Tips and tricks for commissioning, balancing buildings
CSE: When re- or retro-commissioning structures, what challenges do you encounter, and how do you overcome them?
York: Re- and retro-commissioning projects introduce the unique challenge of trying to understand how the facility was originally designed and also how it is currently operating. The existing documentation (design, record documents, and equipment information) is typically sparse or non-existent, and the CxA must rely on intensive field investigation and end user interview sessions to establish the baseline. In addition, system functional testing is problematic because the facilities are occupied. The CxA must be prepared to work off-hours and become creative with testing as to not interrupt the end user’s daily activities.
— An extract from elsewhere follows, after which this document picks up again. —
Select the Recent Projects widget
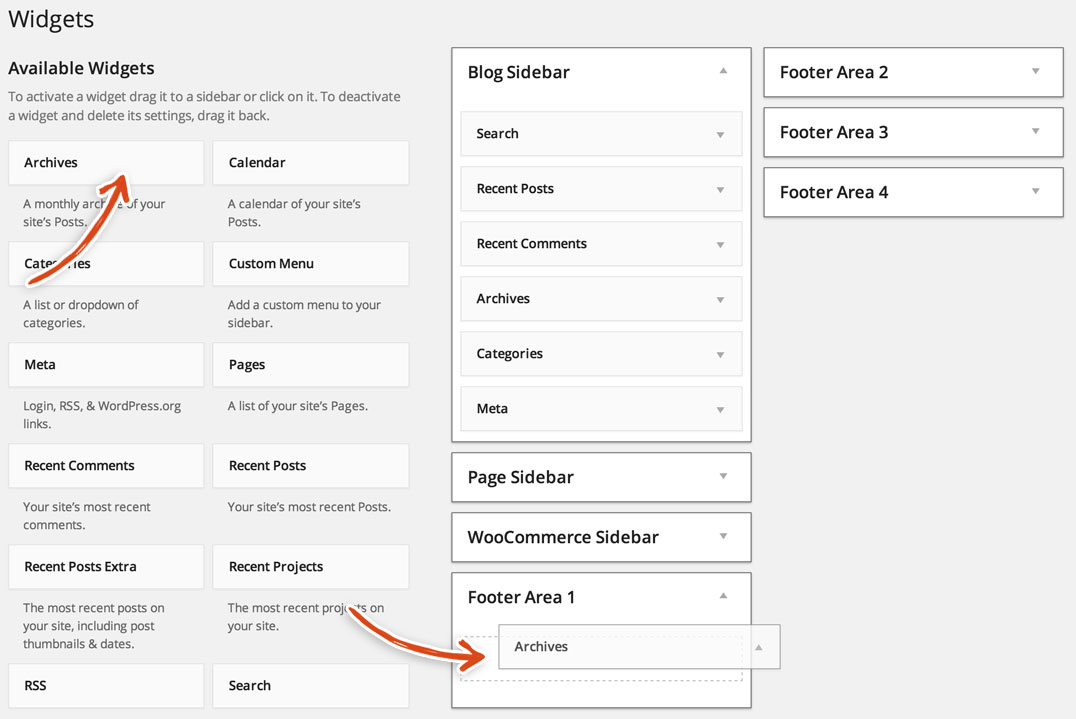The image size is (1076, 719). (x=310, y=566)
Bauers: The most significant challenge in retro-commissioning or re-commissioning is uncertainty. Simply understanding the nature and configuration of installed systems requires an iterative process of discovery. Dealing with the expertise, motivation, and resistance of the operating staff requires a subtle approach to engaging those individuals most knowledgeable in the character and operating challenges of a building system as full partners in the process. Finally, collaboratively constructing a process to both identify and quickly implement operating and deferred maintenance opportunities is essential to creating cultural changes that allow the implemented solutions to become a part of the culture of the operating building.
Szel: Challenges with retro-commissioning start with the scope of work. Clients understand the goals but often have difficulty preparing a good phased scope of work. Because of that, often the bids aren’t apples to apples and the client may not achieve the full expectations. Invariably with a re- or retro-commissioning project, the documentation is out of date, incomplete, or completely missing. Understanding how the system currently operates is critical. This is where the building controls vendor is the most helpful resource. The technician will be able to dig into the programming and extract the sequences of how the building is actually running. Don’t assume they can pull everything you need without direction, though. You will need to work with them and help with the documentation process—this will be invaluable later when you are discussing recommendations with the team.
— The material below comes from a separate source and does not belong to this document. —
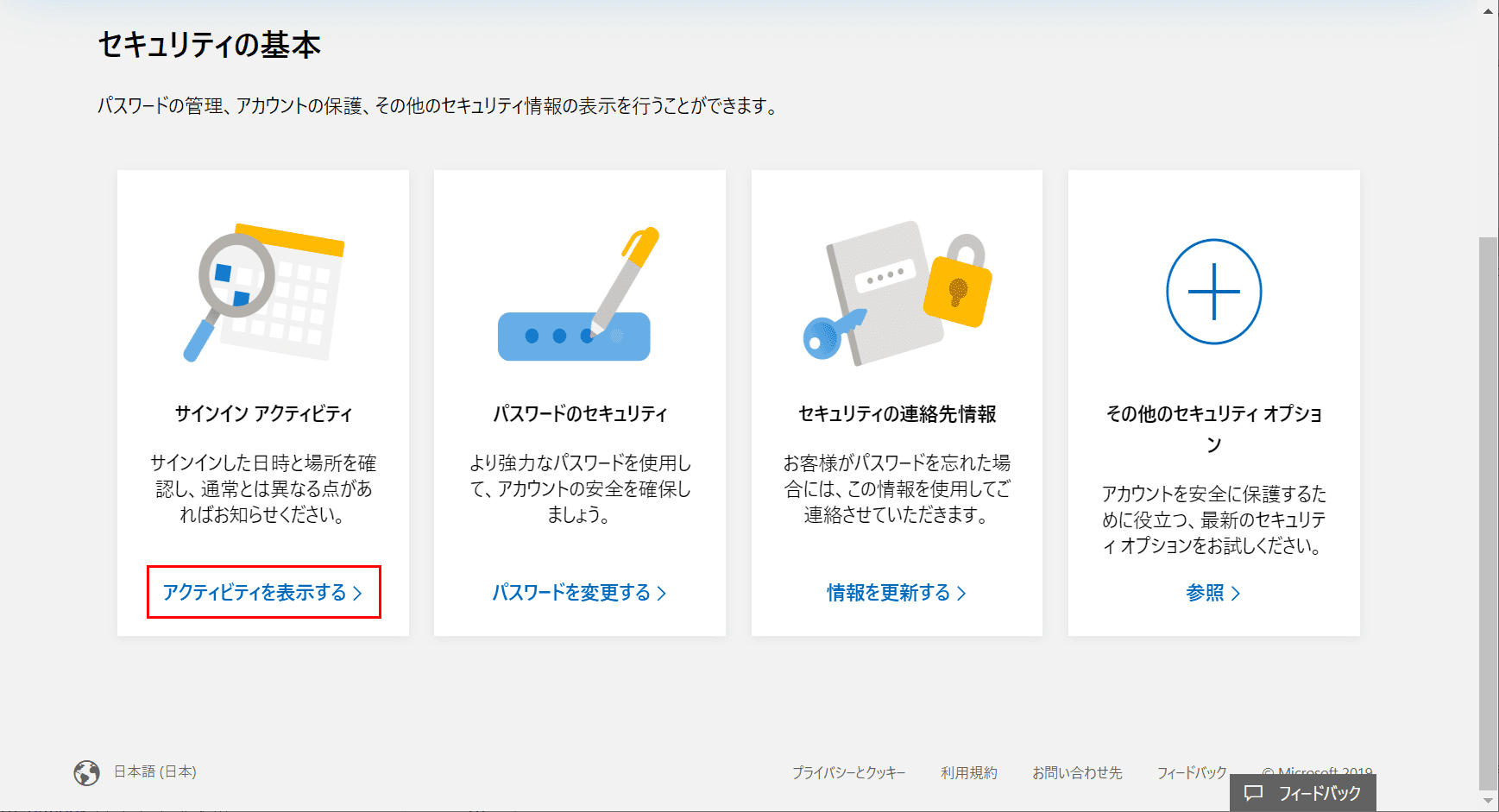This screenshot has width=1499, height=812.
Task: Click the サインイン アクティビティ card heading
Action: click(x=263, y=414)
Wolff: The first big challenge is a functioning control system. If the target building does not have a functioning DDC system, the challenge of improving functionality is almost impossible. Retro-Cx customers are usually interested in “low-cost/no-cost” solutions, and if the project does not have a DDC system or if the controls are incomplete or are in such a poor state that replacement is warranted, then low-cost/no-cost solutions are usually not available since the investment of a new or retrofitted DDC system is cost prohibitive. The second major challenge is that unless the building is fairly new, the documentation, if it exists, is usually unreliable. This can create challenges in every aspect of the existing building commissioning project. For this reason we typically recommend a multi-step approach to existing building commissioning that allows us to adjust the program as we go. The third challenge is one of identifying and understanding the purpose and goals of each retro-commissioning project. Why does the customer want to do retro-commissioning on his building? What is the goal? As the provider you need to know if they are interested in energy savings, operating improvements, both, or something else.
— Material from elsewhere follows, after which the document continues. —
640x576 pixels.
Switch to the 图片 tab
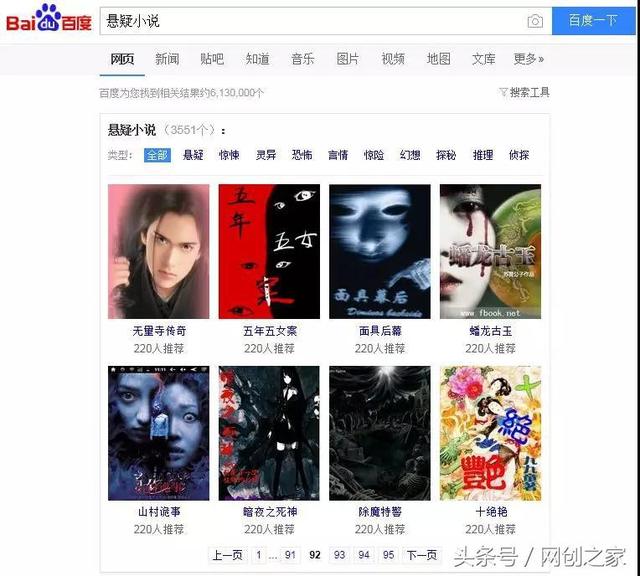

Feyler: The investigation phase is generally the most time-consuming and challenging. As-built documentation from the earlier design, retro-fitting, or improvement projects that may have taken place, construction final documents, auction trust closeout (ATC) documentation, and O&M manuals are difficult for the owner to provide. Additionally, have the system performance and operation been changed due to tenant complaints, general tweaking of the systems to answer the complaints, or a change of use within the building or spaces? These changes are almost always not documented on drawings or facility maintenance plans. Another challenge is the facilities maintenance plan—how well has the facility been maintained, and when was the last time sensors and meters were calibrated? Is there an existing testing and balancing report, or will there be a need to perform a existing condition air and water flow verification during the retro-commissioning investigation plan stage? Will the building envelope be part of the retro-commissioning plan to include the envelope in the investigation? Are the cold and warm calls due to the building envelope issues?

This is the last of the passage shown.